THE RACE TO COLLEGE In Manhattan last week a purposeful child was asked where he is going to school next year. At once he replied:
"Boarding school and Harvard.'' The boy is four years old, and already papa has him concerned about college. At 17 he may well become what one educator calls the U.S. high school senior"A bundle of nerves in a rat race." Never before have so many Americans coveted the 700-year-old Artium Bacca-laureusand never before has the competition been stiffer.
By all the evidence, Americans will soon consider at least two years of college a socioeconomic necessity. As if this pressure were not enough, war babies are now beating at the college gates. This June the nation's high schools will graduate 1,803,000 students. In 1964, according to the U.S. Office of Education, the crop will billow to 2,309,000. The prediction: by 1970, college enrollment will nearly double to roughly 6,400,000, and it may go as high as 9,000,000.
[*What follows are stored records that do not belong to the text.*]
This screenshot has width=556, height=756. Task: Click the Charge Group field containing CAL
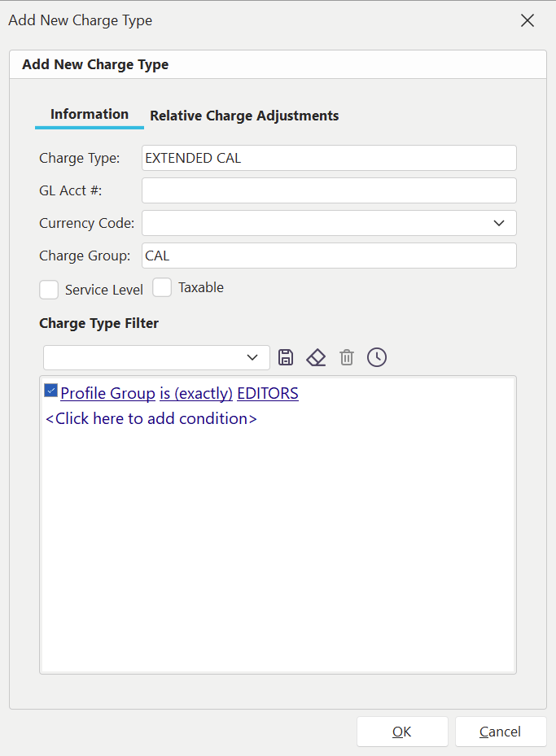(x=329, y=256)
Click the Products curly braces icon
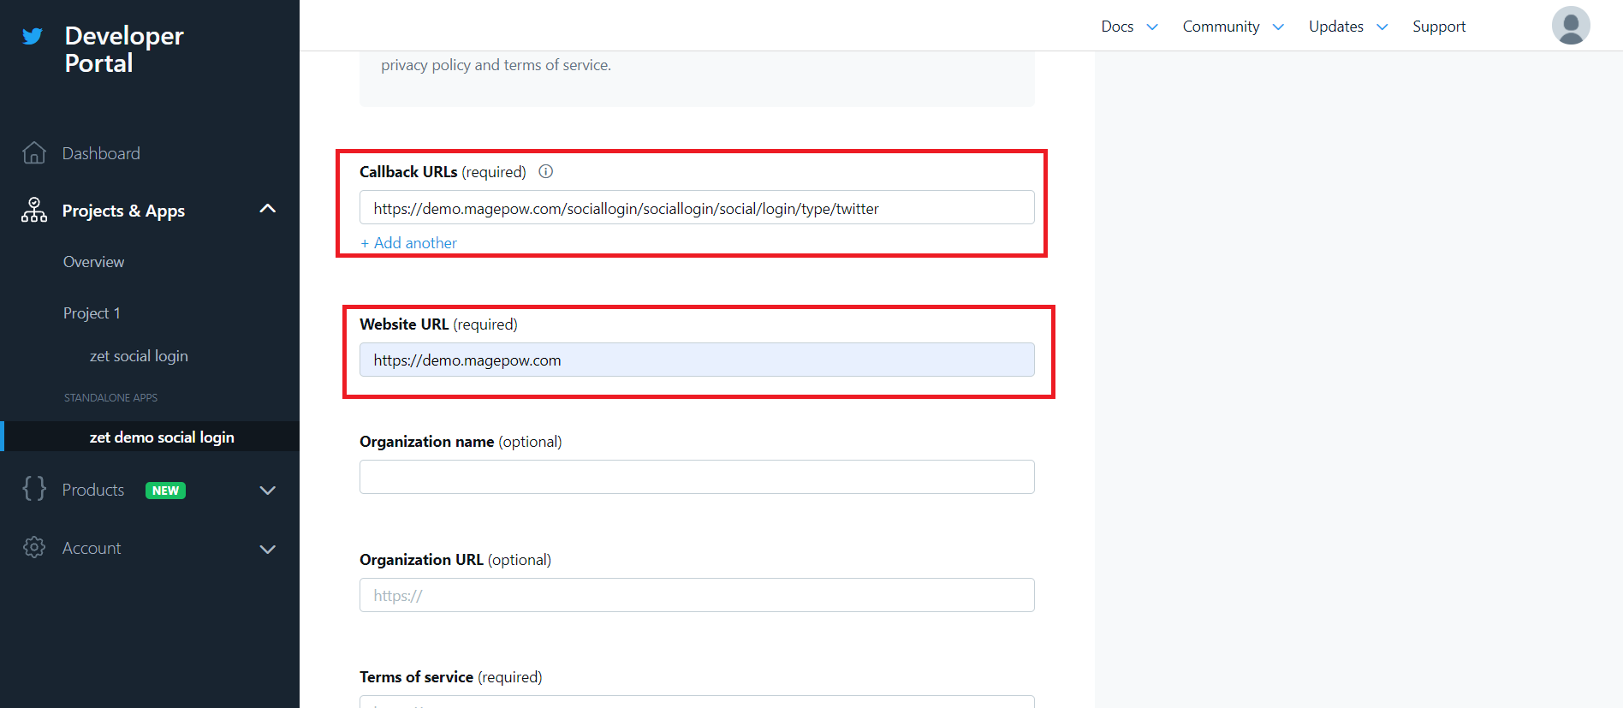This screenshot has height=708, width=1623. coord(34,489)
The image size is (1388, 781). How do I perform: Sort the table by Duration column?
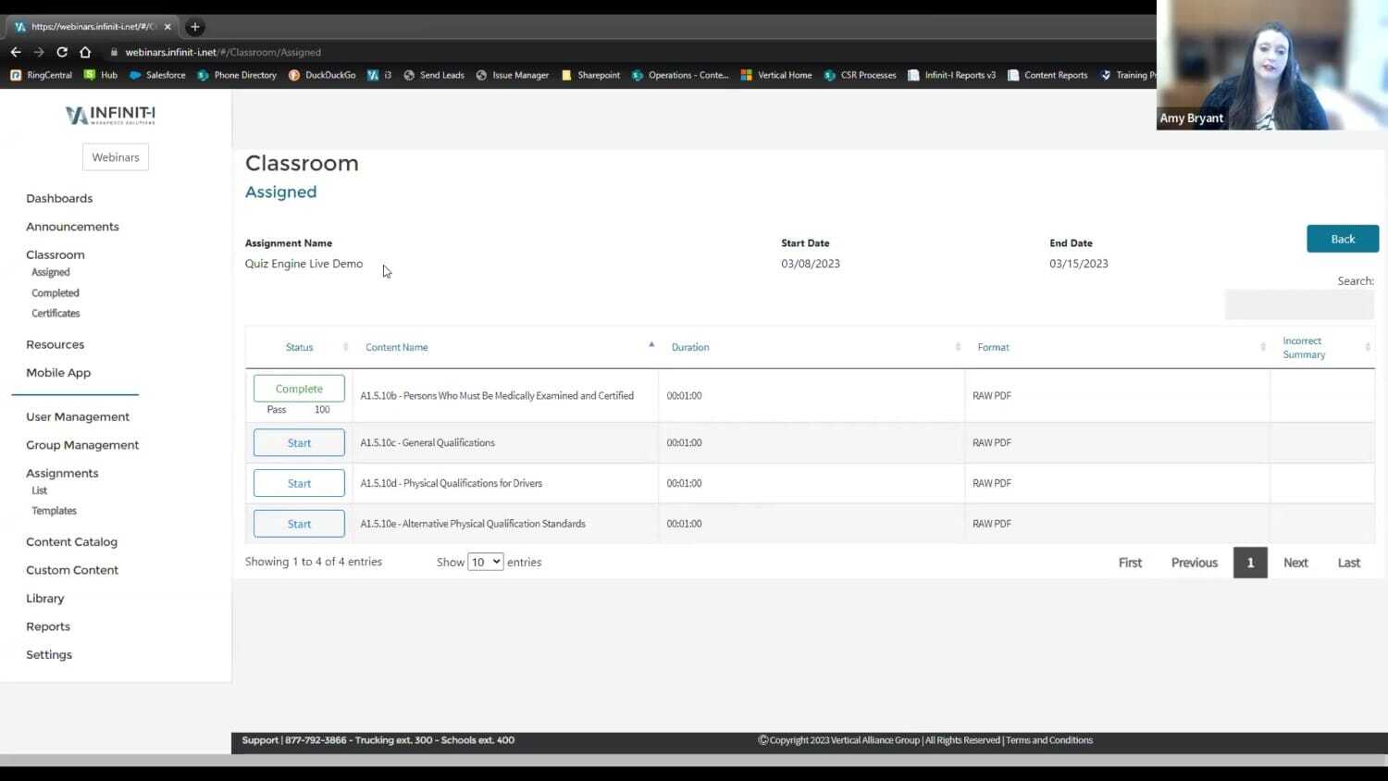tap(690, 347)
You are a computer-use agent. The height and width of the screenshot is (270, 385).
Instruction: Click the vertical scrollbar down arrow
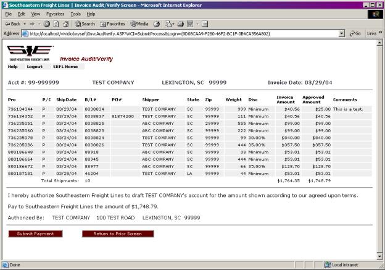(x=379, y=256)
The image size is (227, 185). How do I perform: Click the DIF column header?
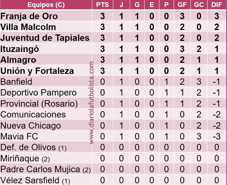tap(216, 5)
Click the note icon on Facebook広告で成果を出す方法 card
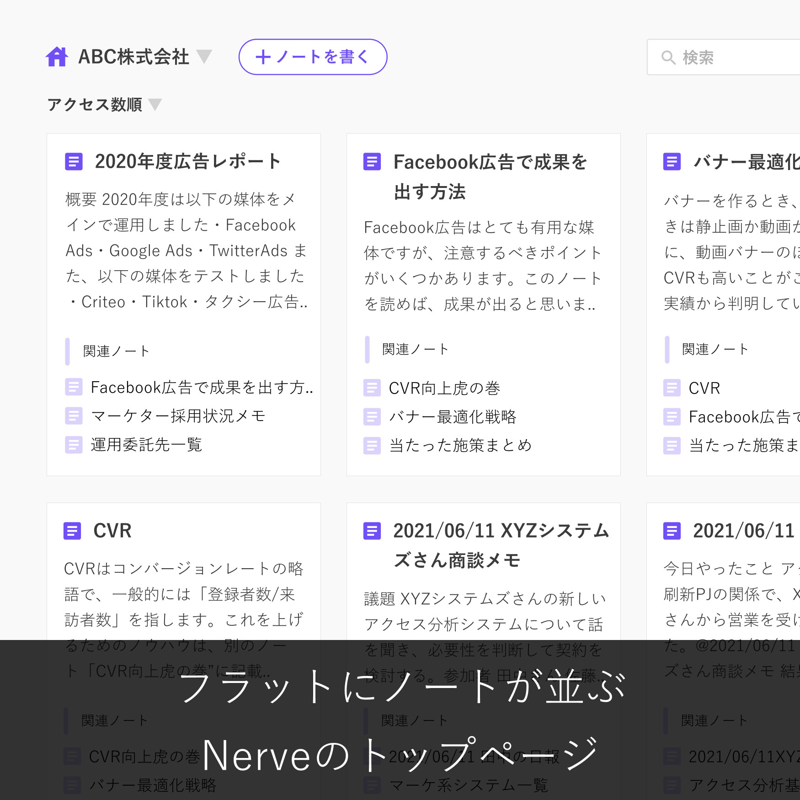 tap(372, 162)
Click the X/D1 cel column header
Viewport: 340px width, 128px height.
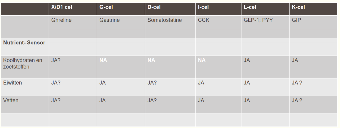pyautogui.click(x=62, y=7)
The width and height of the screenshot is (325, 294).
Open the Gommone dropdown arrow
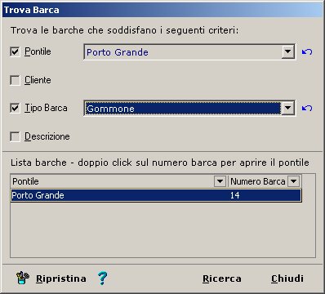(x=288, y=109)
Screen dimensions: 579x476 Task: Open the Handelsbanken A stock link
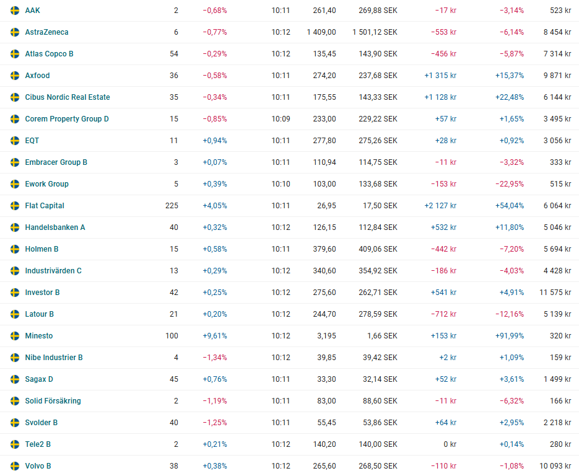(55, 227)
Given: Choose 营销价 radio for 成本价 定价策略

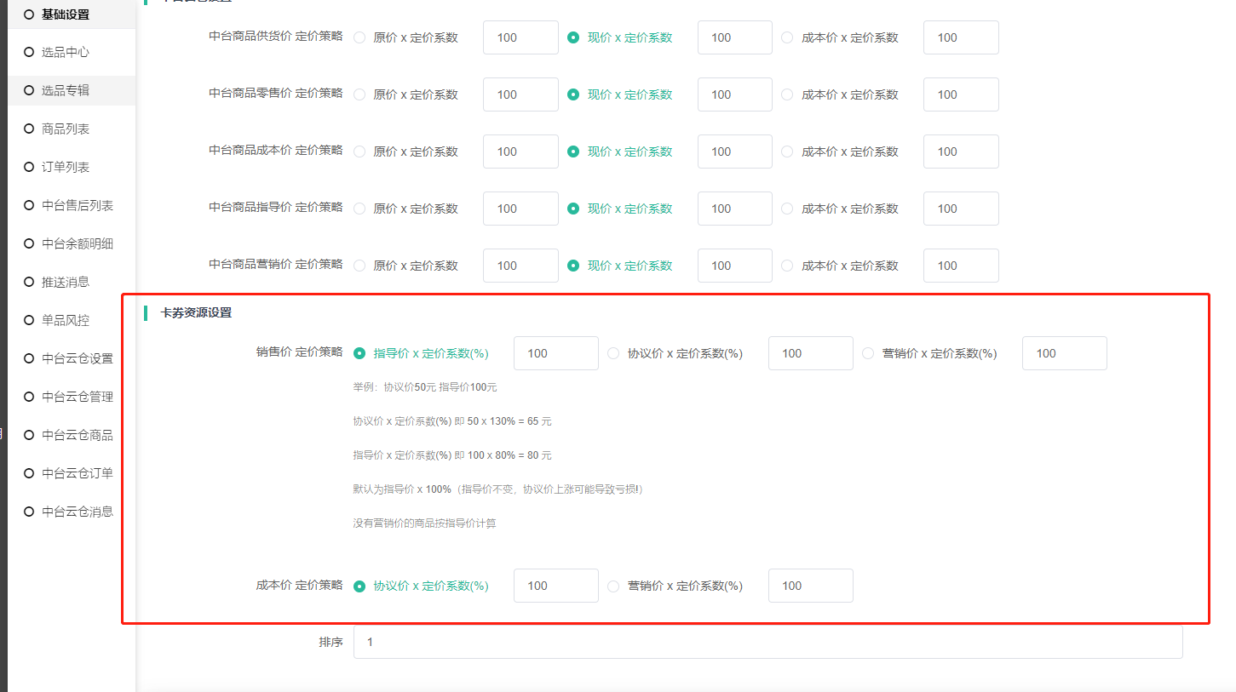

From Berkeley to Cambridge, the wartime baby boom has already hit the country's 100 big-name colleges, and especially those in the East. Last week, as the annual waiting season began, Princeton reported a 20% rise in applications for next fall, "the greatest single jump we've ever had in a year." Yale will cull 1,000 freshmen from 4,800 fee-paid applications, 500 more than last year. Harvard has 5,000 final applicants, a record boost of 900 over last year. Yet freshman classes remain the same size. Harvard will actually try to cut its next class by 50 to 1,150. Says Princeton's President Robert F. Goheen: "Our first concern is to do well with our current number of students. After we've provided for them, we'll think about increasing our enrollment."
NO PAYOLA
To Harvard's Dean of Admissions Wilbur J. Bender, the hold-down headache is "grim, grimmer, grimmest." But he says it with a certain smile. In the past five years, Ivy League colleges have been able to raise their admission standards 50%. Reason: brighter and brighter applicants. Last year two-thirds of Princeton's applicants were deemed perfectly capable of Princeton work. But only one-third could be admitted, and Princeton skimmed the richest cream. Says Director of Admission C. William Edwards: "The bottom one-third of the applicants of ten years ago wouldn't even bother to apply now."
In the process, old Ivy mores have vanished. Harvard still gives early consideration to seniors at 100 top secondary schools, but admission is something else. Not long ago, Andover sent 75% of its boys to Harvard, Yale and Princeton; last year it squeezed in only 43%, and sent the rest to 44 other colleges across the land. Yet Andover offers its brightest students a wider range of college-equivalent courses under the Advanced Placement program.